Tidak hudhûr-nya hati akan membuat penampilan amal menjadi rusak, terlebih lagi maknanya.  Hudhûr tidak akan pernah bisa dicapai apabila ibadah selalu dilakukan dengan hati lalai dan tanpa usaha untuk hudhûr, meskipun demikian keberkahan amal tetap bisa diperoleh.  Pemaksaan diri untuk hudhûr inilah yang nantinya akan membuat seseorang menjadihudhûr.       

 

Seseorang berkata pada Abu Hafs, “Aku selalu berdzikir kepada Allah, tetapi  tidak pernah dapat hudhûr. Jawab Abu Hafs, “Bersyukurlah kepada Allah yang telah menghias salah satu anggota tubuhmu dengan dzikir kepada-Nya.”

Rahasianya....bersyukurlah atas segala yang telah dikaruniakanNya kepadamu, dalam segala hal, sesungguhnya Allah telah berjanji bahwasanya Ia akan menambah nikmat karunianya kepada hambaNya yang bersyukur atas nikmatNya.
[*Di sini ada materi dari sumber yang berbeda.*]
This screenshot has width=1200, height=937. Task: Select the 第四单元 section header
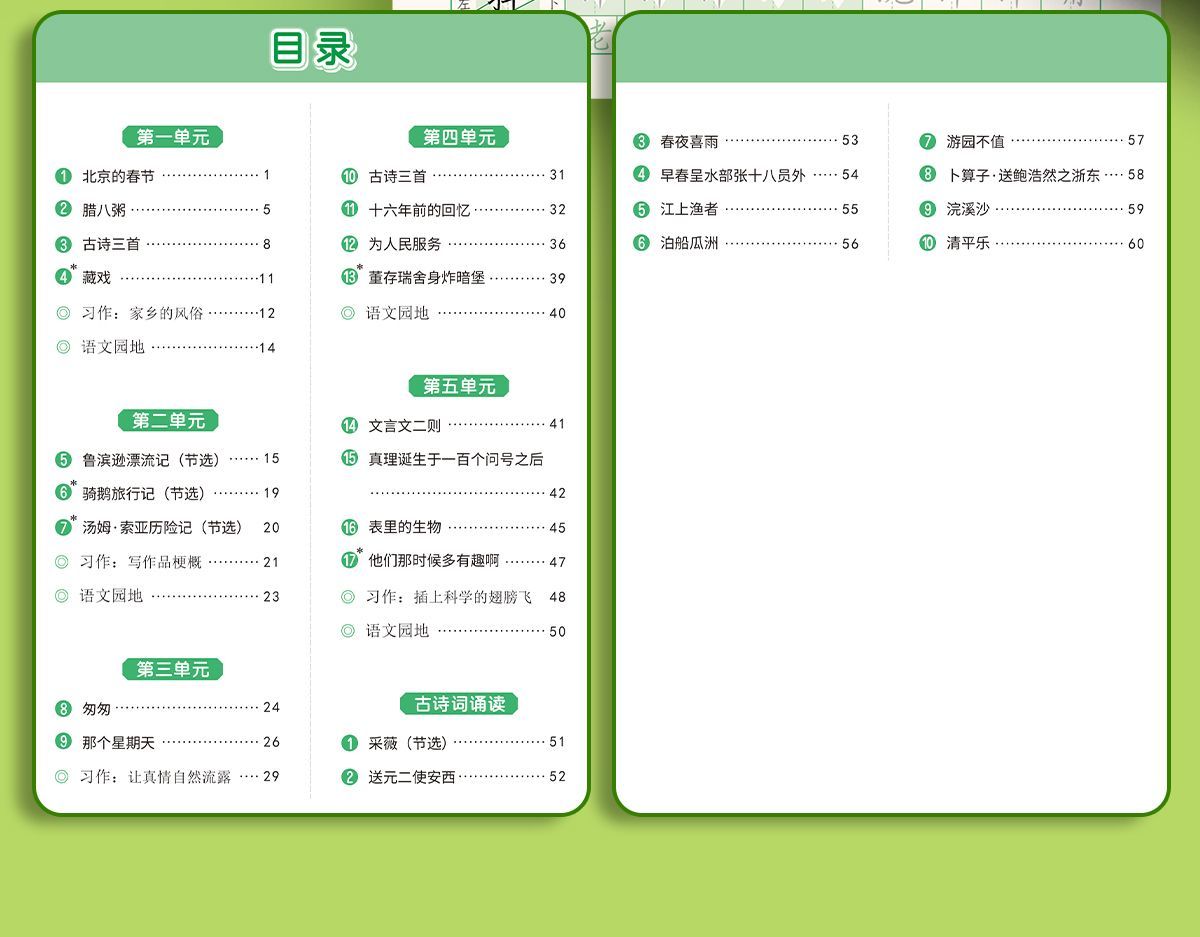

Insya Allah, dengan rasa syukur yang sungguh-sungguh itu Allah akan mengaruniakan kepada kita hudhur kepadaNya....Allahumma Amin.

 

wa min Allah at taufiq wal hidayah, wal afu minkum, bihurmati Habib wa bihurmati Al-Fatihah!!

Catatan kaki

1.Tajarrud: mencurahkan seluruh perhatian dan waktu untuk sesuatu yang dianggap lebih penting, seperti ibadah dsb.

2.Fanâ` berasal dari kata kerja faniya yang berarti hancur, hilang, lenyap, punah.  Fanâ` juga berarti penafian diri atau peniadaan diri.  Wujud sang pecinta hilang, lebur dalam wujud Sang Kekasih.

3.Ahlillah adalah orang arif (sangat mengenal Allah).

4.Nama lengkap Al-Junaid adalah Junaid bin Muhammad, lahir di Baghdad, bergelar Sayyidut Thôifah (pemuka aliran), Syeikhul Masyâyikh (imam para sufi).  Beliau adalah seorang sufi yang alim dalam di bidang teologi, fiqih dan hadis.  

Ia meninggal di Baghdad pada Jumat petang 298 H.